The celebration included performances by the Korean Classical Music and Dance Company and the Northern Shaolin Kung Fu Association. (Simon Park | Daily Trojan)

Paper lanterns, lion dances, festive music and cultural dances rang out during Lunar New Year – the Year of the Tiger – at the USC Pacific Asia Museum’s Lunar New Year Festival. The museum hosted the virtual festival on Saturday, featuring various performances of music, dance, martial arts demonstrations and storytelling.

“This is the year of the tiger, where there is ferocity, bravery, strength and courage associated with this year…Let’s go strong in the year without being paralyzed by anything negative to hold you back,” Bobo Chang, an actor, fitness content creator and festival host, said in an interview with The Daily Trojan.

The Korean classical music and dance company kicked off the event with the hwa kwan moo, or flower crown dance. Led by company director Don Kim, the dance is usually performed for the royal family. The dancers also performed the chang-go chum, or hourglass drum dance, an acrobatic folk dance, as well as the gayageum, a 12-stringed instrument and the buchae-chum – fan dance – a dance intended to enhance the joy of living and joy.
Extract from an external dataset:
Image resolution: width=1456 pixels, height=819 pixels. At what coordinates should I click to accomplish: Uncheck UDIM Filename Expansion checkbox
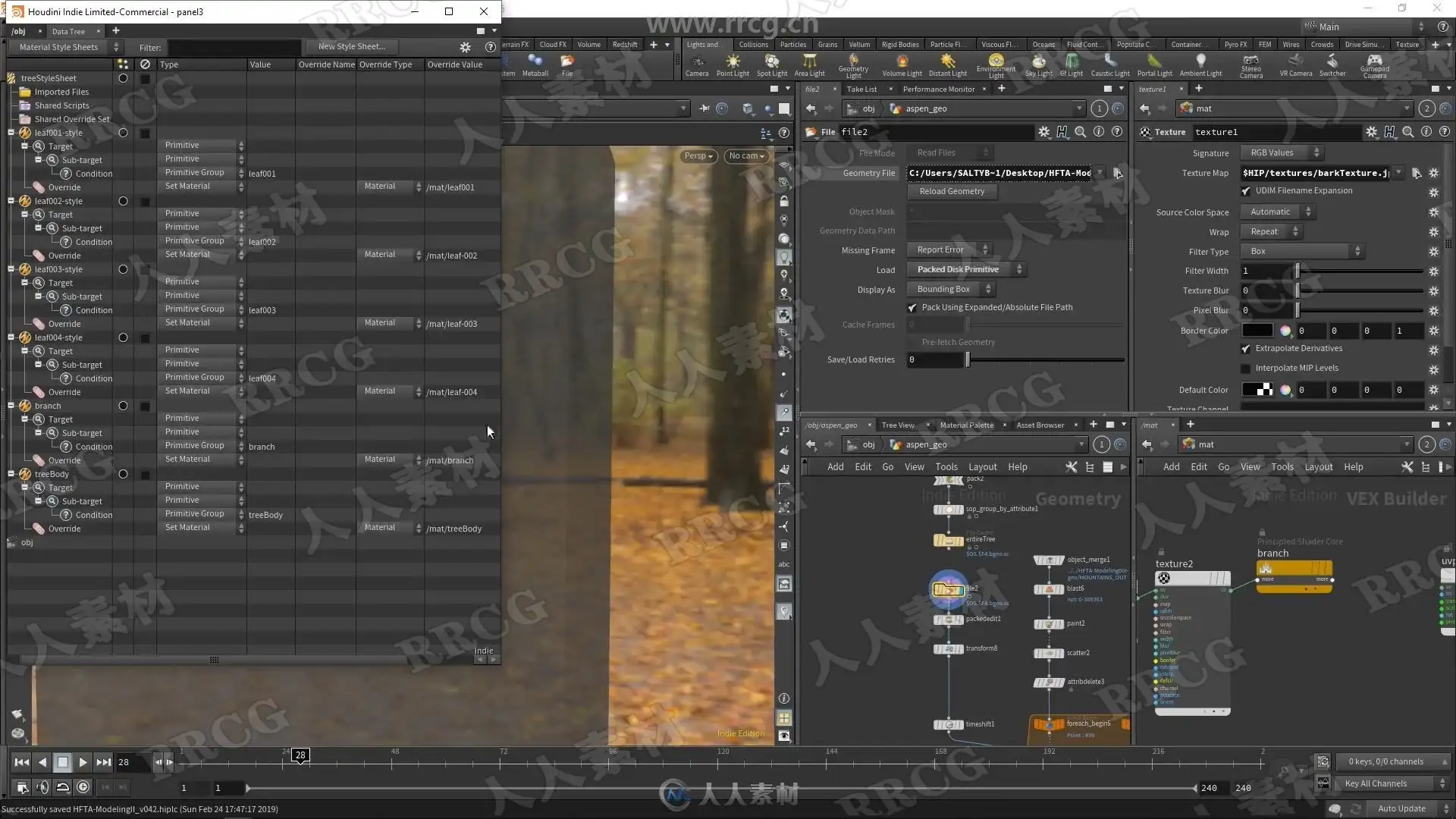click(1246, 191)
Kim also gave a short Korean lesson on how to say the greeting, annyeonghaseyo, which could mean hello, good evening, good afternoon, or good morning. Participants also learned how to say gamsahamnida, which means thank you, and saehae bok mani badeusipsio to wish others a happy new year.

After the dance and language lesson, USC Kazan Taiko, a Japanese percussion ensemble, performed. The set takes its name from the Japanese word for volcano, which Chang says is an “explosive force that inspires them and characterizes their playing style.”
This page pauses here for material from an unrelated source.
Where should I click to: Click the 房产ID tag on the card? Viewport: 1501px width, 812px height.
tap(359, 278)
“Kazan’s goal is to provide a place for its members to express themselves through rhythm and movement, while learning and participating in the tradition of Japanese taiko drumming,” Chang said.
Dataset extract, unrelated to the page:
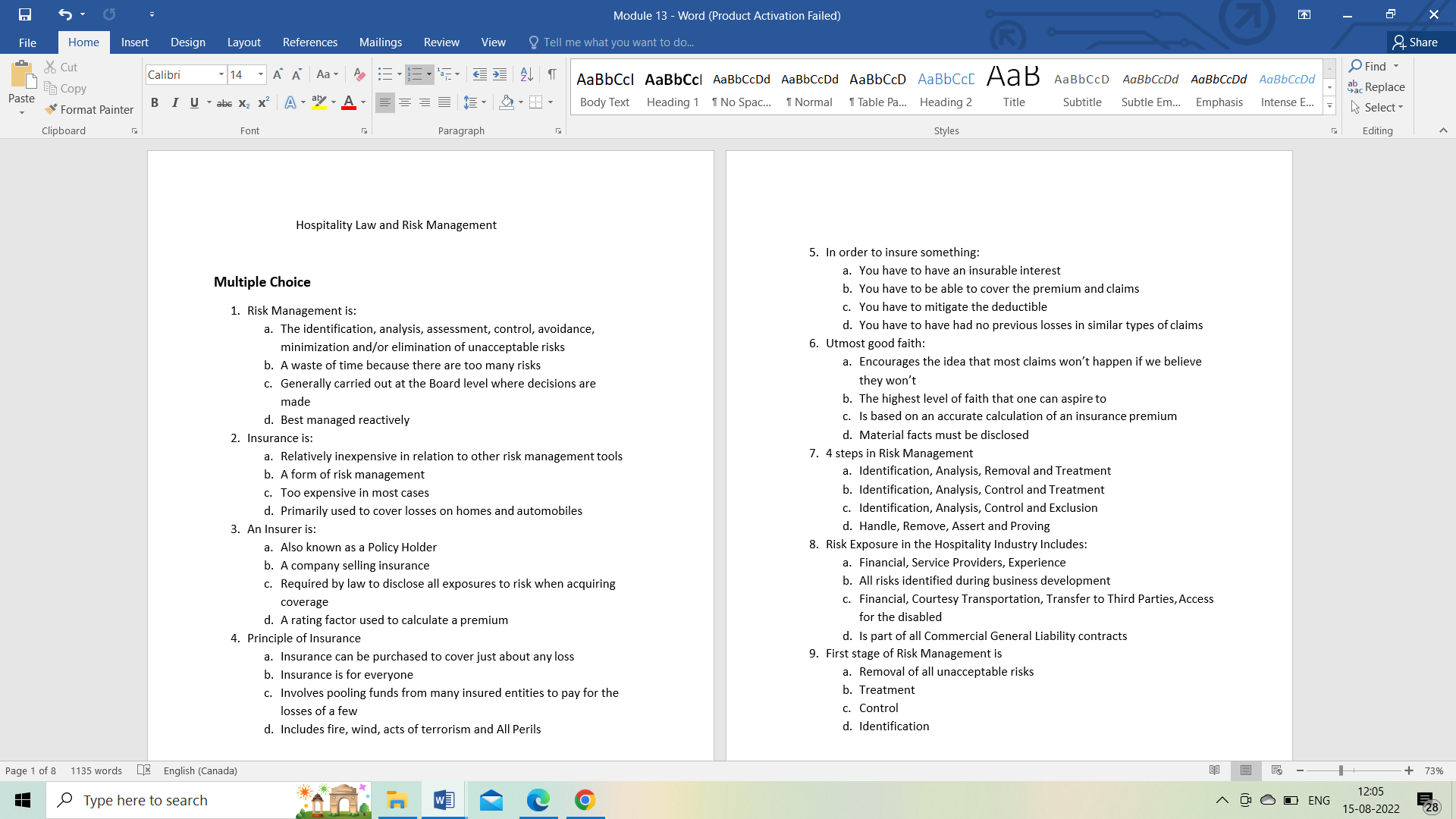Viewport: 1456px width, 819px height.
Task: Toggle italic formatting
Action: pyautogui.click(x=174, y=102)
Kazan Taiko performed two songs: “Matsuri,” which means festival in Japanese, and “Rising Dragon Fist,” which was written by former ensemble members. Artistic director Zoe Beyler, a junior percussion performance student, said the band had a “strong songwriting culture. [their] own pieces.

“I was really excited and happy with how the performance turned out,” Beyler said. “I was really excited for all the new members to be able to perform for the first time, and I really enjoyed being able to play [at the museum] because it was really pretty and it’s an interesting place.”

After their performance, Chang shared anecdotes about his favorite Lunar New Year traditions, such as eating tteokguk, a rice cake soup. In Korea, eating soup means adding a year to your age, and as a child, Chang said he liked to eat multiple bowls and call himself “50 years old at eight.”

The following performance was given by the Northern Shaolin Kung Fu Association, whose mission is to promote and preserve Chinese culture and heritage. The group specializes in Chinese lion and dragon dance and also puts on dynamic martial arts demonstrations.

Barbara Wong, who served as resident storyteller for the Honolulu Zoo and developed food and walking tours of Honolulu’s Chinatown, shared legends from various Asian cultures. She started with the story of Songtsan Gambo and Princess Wenchang, told the story of the cowherd and the weaver, and concluded with the Vietnamese legend of how the moon became ivory.

To close the festival, Clazzical Notes artists Yihan Chen on pipa — the Chinese lute — and Haowei Cheng on gu zheng — the Chinese harp — gave a musical performance.

“Overall it was beautiful and [there were] a lot of very talented artists,” Chang said. “You could really feel the art and the emotion and the celebration of the New Year… Being able to be up close like that is more intimate, and you can have an even deeper connection to the art.”